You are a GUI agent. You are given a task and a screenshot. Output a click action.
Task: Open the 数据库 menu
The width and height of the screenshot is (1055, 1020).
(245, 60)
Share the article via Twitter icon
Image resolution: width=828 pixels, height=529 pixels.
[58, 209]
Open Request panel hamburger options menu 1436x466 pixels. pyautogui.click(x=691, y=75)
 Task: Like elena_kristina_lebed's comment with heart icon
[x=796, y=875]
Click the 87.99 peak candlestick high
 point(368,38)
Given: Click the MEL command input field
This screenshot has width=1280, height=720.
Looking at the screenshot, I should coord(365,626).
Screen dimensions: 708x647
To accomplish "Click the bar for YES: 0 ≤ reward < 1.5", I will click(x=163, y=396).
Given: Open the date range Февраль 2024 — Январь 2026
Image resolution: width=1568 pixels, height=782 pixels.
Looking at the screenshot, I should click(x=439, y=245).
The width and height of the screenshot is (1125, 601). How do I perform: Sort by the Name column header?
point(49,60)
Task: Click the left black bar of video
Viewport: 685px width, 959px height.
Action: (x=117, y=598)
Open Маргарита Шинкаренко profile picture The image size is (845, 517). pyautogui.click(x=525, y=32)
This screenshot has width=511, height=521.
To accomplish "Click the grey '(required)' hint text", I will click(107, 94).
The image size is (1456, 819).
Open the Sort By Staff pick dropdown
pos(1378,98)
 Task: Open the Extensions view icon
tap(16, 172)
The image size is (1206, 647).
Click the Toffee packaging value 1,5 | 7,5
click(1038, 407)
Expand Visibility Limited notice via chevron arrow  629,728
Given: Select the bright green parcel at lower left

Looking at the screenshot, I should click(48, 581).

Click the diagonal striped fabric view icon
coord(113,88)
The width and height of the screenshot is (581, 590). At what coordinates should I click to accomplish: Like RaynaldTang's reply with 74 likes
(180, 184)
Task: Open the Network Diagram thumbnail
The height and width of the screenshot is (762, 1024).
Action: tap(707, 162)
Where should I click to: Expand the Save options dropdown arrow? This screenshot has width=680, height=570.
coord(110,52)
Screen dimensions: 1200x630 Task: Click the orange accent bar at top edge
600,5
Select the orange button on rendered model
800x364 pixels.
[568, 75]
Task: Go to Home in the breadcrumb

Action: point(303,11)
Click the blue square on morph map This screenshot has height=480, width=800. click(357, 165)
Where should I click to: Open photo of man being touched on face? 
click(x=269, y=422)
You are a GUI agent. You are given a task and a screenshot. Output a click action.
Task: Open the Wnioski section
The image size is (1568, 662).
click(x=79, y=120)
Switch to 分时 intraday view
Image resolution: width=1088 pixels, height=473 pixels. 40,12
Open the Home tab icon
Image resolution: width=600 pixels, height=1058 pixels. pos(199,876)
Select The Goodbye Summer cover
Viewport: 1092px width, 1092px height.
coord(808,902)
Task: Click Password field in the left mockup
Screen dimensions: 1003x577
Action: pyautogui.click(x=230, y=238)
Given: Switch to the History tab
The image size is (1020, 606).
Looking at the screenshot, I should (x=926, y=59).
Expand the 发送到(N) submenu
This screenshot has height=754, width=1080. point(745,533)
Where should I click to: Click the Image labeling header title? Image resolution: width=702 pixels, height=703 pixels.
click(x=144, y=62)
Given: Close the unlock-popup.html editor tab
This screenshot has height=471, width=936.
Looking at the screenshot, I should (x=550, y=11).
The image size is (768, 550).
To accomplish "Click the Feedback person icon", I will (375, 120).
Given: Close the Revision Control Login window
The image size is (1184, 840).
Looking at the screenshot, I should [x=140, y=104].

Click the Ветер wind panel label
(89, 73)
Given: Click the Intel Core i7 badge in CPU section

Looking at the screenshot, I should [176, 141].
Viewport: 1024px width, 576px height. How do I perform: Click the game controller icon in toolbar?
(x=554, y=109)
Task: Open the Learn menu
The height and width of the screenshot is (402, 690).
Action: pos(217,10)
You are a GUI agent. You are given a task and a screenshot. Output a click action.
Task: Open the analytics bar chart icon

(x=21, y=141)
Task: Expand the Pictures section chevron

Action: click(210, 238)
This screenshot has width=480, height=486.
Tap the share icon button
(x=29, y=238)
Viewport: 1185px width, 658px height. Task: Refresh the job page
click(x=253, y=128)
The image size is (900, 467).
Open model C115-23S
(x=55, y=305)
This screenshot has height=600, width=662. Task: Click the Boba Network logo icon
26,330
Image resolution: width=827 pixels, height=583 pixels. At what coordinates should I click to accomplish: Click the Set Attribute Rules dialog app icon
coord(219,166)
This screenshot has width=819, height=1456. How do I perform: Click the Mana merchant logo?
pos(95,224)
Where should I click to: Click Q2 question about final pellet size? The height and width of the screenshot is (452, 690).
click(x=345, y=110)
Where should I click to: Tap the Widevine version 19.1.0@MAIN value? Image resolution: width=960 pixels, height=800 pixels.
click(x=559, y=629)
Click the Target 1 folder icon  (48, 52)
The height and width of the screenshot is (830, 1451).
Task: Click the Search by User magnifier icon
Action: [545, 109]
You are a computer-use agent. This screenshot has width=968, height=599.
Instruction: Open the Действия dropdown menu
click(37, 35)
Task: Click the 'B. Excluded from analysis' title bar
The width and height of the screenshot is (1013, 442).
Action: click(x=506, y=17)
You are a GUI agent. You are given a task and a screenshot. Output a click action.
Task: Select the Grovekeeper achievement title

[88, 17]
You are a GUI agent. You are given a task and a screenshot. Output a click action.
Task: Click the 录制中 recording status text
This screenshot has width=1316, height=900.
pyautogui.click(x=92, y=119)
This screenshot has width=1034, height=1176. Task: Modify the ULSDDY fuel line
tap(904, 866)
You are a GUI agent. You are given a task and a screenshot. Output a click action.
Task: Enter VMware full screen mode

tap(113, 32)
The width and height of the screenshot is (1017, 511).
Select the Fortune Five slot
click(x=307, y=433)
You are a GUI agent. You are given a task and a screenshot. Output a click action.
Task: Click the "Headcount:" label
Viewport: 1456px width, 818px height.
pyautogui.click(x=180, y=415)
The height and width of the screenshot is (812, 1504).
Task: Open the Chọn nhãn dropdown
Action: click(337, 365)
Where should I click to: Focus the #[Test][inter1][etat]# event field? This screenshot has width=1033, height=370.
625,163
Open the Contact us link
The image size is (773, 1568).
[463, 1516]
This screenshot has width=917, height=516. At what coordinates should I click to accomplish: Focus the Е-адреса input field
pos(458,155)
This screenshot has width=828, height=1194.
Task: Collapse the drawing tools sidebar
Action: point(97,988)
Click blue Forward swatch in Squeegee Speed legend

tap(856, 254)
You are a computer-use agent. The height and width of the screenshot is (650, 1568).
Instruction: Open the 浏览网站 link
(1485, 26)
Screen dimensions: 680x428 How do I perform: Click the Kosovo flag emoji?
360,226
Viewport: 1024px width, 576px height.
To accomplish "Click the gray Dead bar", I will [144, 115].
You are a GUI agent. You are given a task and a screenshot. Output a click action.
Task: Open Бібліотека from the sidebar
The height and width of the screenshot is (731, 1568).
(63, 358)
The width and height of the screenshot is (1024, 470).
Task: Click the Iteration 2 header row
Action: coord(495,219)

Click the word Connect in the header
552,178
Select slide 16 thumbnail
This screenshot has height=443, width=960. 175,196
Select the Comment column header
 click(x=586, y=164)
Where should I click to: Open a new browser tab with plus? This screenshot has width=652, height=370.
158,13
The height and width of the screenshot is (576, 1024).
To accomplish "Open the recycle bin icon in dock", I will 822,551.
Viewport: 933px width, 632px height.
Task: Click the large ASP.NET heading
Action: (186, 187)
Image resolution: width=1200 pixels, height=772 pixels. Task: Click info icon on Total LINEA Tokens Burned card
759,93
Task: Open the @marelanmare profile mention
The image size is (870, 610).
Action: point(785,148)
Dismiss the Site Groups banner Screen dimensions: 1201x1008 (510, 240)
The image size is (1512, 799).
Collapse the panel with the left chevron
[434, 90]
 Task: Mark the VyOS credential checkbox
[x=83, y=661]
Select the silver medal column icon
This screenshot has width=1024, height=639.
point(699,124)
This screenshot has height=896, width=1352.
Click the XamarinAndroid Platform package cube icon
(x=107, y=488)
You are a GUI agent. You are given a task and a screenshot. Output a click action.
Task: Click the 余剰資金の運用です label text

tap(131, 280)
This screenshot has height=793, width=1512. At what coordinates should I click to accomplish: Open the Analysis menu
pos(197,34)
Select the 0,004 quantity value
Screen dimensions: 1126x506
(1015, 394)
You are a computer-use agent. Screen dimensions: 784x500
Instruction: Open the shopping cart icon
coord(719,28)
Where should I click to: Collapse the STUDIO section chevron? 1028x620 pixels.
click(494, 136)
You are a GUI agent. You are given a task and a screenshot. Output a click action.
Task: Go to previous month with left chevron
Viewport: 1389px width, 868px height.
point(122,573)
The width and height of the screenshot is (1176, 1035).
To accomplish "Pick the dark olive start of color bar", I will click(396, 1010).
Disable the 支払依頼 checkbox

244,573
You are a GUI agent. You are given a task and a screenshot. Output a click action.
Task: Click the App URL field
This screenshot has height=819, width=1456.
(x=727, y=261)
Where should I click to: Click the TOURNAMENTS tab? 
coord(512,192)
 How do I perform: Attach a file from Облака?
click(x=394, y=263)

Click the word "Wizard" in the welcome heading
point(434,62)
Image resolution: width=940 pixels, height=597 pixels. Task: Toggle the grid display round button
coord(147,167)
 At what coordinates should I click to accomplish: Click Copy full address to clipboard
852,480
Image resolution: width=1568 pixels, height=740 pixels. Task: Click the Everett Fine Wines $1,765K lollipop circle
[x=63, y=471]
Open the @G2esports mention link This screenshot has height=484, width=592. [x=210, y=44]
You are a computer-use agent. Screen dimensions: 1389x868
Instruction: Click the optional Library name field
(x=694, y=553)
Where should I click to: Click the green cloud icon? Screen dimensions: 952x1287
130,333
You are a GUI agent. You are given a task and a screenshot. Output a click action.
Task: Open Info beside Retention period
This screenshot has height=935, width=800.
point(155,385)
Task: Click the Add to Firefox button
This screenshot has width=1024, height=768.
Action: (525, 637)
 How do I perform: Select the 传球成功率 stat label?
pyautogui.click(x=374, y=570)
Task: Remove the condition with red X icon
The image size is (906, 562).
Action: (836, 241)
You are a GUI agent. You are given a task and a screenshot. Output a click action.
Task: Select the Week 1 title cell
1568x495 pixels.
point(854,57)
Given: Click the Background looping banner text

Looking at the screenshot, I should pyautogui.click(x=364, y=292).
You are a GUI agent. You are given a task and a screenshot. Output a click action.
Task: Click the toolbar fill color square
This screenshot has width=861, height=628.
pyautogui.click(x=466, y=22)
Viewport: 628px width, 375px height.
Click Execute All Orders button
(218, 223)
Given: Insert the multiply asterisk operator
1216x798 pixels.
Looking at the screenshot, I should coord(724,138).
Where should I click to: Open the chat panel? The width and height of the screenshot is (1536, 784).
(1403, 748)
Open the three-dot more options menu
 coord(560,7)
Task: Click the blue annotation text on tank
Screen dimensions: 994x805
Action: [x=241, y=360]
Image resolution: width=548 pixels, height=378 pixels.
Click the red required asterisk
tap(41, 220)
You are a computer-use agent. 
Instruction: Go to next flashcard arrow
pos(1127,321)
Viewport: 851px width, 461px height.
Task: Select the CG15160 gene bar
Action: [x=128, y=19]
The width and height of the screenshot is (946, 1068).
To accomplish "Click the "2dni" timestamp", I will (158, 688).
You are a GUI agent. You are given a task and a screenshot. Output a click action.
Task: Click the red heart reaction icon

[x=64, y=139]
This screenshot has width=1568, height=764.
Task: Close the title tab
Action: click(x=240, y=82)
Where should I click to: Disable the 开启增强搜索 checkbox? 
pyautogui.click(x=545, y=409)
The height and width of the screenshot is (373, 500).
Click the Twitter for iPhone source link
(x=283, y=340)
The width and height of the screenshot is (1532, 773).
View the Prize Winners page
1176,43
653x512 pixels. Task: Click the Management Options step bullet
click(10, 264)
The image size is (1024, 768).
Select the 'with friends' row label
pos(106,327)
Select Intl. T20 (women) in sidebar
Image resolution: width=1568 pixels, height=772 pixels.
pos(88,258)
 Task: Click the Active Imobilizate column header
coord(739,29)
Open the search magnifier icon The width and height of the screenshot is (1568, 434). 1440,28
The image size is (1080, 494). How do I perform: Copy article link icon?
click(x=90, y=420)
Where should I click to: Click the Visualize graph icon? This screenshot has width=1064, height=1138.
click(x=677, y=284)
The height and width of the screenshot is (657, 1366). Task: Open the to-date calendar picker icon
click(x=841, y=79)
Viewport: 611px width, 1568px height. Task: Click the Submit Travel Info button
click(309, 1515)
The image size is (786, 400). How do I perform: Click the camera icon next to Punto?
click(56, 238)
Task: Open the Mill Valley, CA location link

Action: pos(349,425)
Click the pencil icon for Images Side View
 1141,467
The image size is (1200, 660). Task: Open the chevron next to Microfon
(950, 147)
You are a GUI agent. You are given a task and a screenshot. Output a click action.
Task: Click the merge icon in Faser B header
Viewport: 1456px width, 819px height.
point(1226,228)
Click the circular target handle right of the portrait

YOUR ASSIGNMENT: Could you write out exactly the lines above, starting at the first one and ending with the line that has "This screenshot has width=511, height=521."?

REPLY:
You are a GUI agent. You are given a task and a screenshot. Output a click action.
Task: Open the 数据库 menu
The width and height of the screenshot is (1055, 1020).
(245, 60)
Share the article via Twitter icon
Image resolution: width=828 pixels, height=529 pixels.
[58, 209]
Open Request panel hamburger options menu 1436x466 pixels. pyautogui.click(x=691, y=75)
 Task: Like elena_kristina_lebed's comment with heart icon
[x=796, y=875]
Click the 87.99 peak candlestick high
 point(368,38)
Given: Click the MEL command input field
This screenshot has width=1280, height=720.
Looking at the screenshot, I should coord(365,626).
Screen dimensions: 708x647
To accomplish "Click the bar for YES: 0 ≤ reward < 1.5", I will click(x=163, y=396).
Given: Open the date range Февраль 2024 — Январь 2026
Image resolution: width=1568 pixels, height=782 pixels.
Looking at the screenshot, I should click(x=439, y=245).
The width and height of the screenshot is (1125, 601). How do I perform: Sort by the Name column header?
point(49,60)
Task: Click the left black bar of video
Viewport: 685px width, 959px height.
Action: (x=117, y=598)
Open Маргарита Шинкаренко profile picture The image size is (845, 517). pyautogui.click(x=525, y=32)
This screenshot has width=511, height=521.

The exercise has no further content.